According to the CBO baseline, mandatory spending in fiscal 2019 is now projected at $2.96 trillion; discretionary spending at $1.52 trillion; and net interest at $0.45 trillion.
In January 2009, before Barack Obama took office, projected mandatory spending in 2019 was $2.89 trillion; discretionary spending $1.39 trillion; and net interest $0.70 trillion. The rise in net interest is overwhelmingly the consequence of the burst of countercyclical deficits caused by the recession--and thus not Obama's responsibility.
The combination of changes in budgetary and economic assumptions and changes in legislation have thus raised fiscal 2019 spending by $0.20 trillion--rather less than 1% of GDP. Not all of those changes are the responsibility of Obama: I would say about 1/3 of them are, with the rest mostly being flaws in how CBO constructs it's current-law baseline estimates.
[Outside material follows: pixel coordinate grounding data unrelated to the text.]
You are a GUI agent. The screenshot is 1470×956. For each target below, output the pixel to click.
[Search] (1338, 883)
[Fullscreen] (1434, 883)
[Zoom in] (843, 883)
But say they all are: then Obama has raised projected federal spending by something less than 1% in the ten-year medium run, and has lowered it in the long run relative to baseline as the ACA policies cumulate.
Thus I believe that any rational and reality-based look concludes that Obama has been good news for long-run federal spending restraint. And even an irrational, fantasy-based position cannot claim that Obama has raised projected federal spending by more than a small amount--a much smaller amount than either George W. Bush or Ronald Reagan.
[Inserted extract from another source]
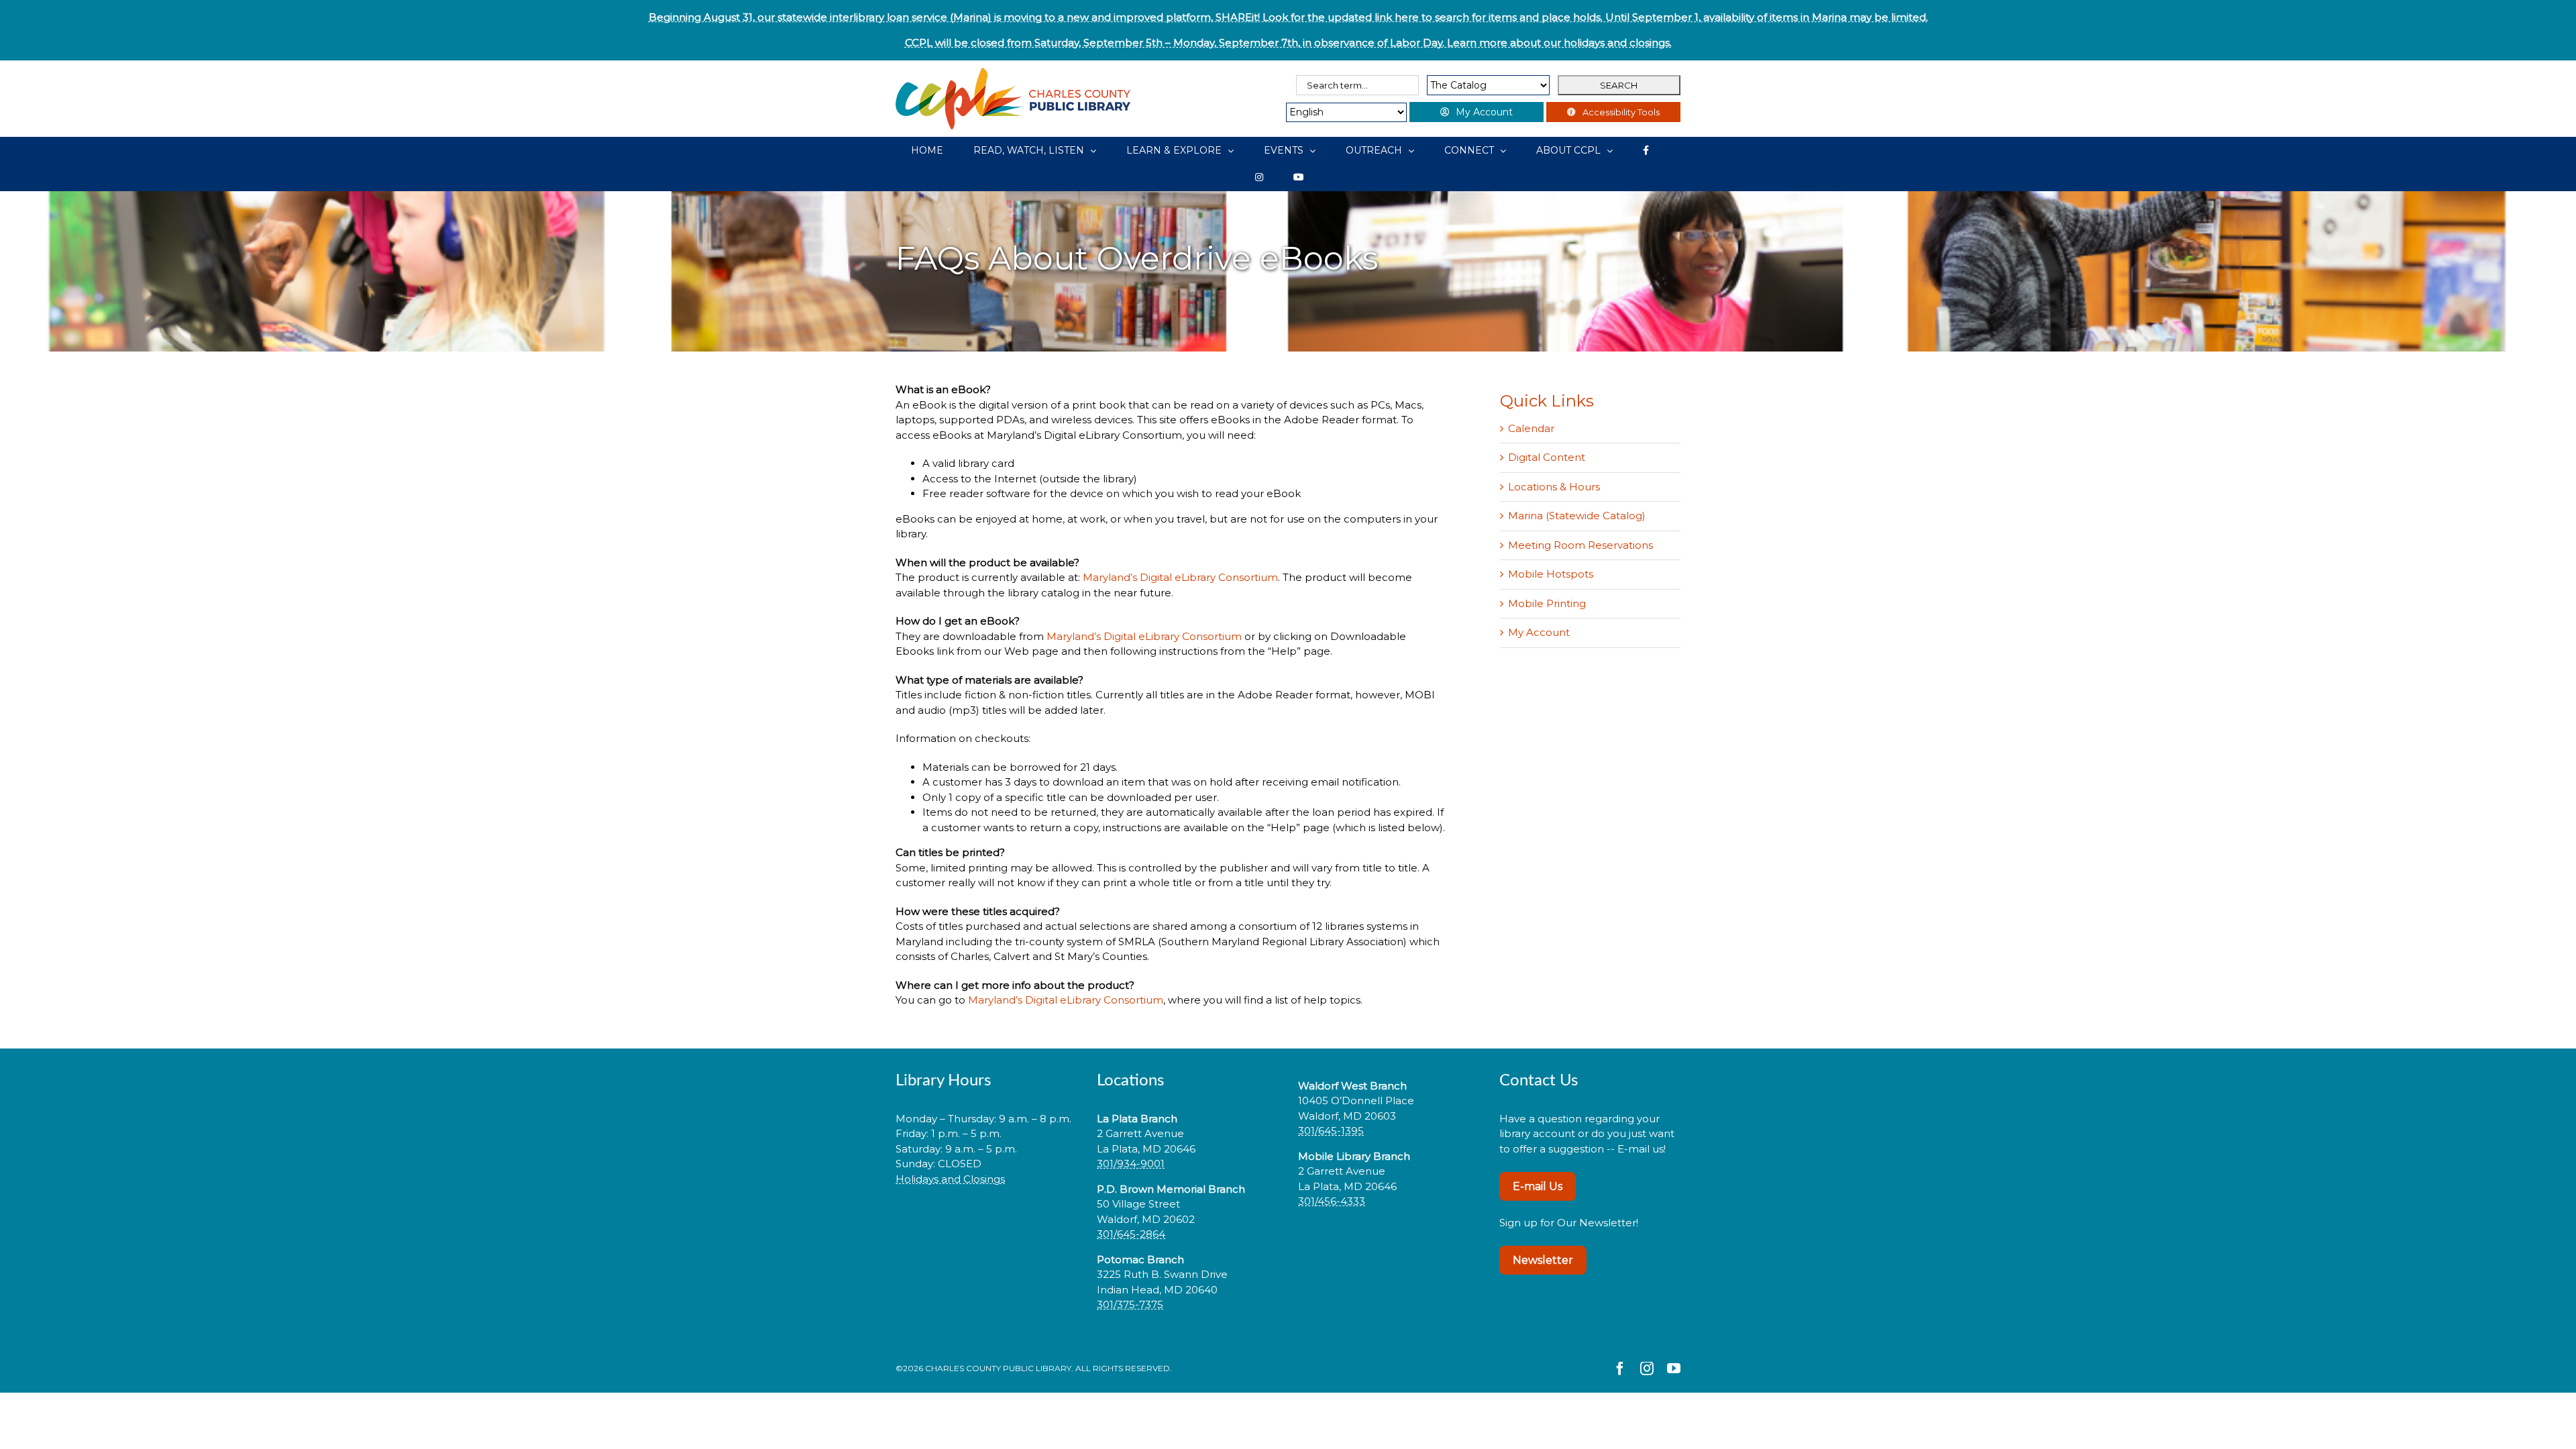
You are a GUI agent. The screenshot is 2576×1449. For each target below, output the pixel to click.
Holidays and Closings (950, 1179)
The thing I think Paul finds most annoying about John is that there are no signs in the record that Taylor used his position as Undersecretary of the Treasury in the Bush administration to argue for spending restraint at all--and that now he is trying to shift responsibility for the spending increases set in motion by his president to Obama. You can think that the unfunded Medicare D is a good thing or a bad thing, but it is a Bush thing.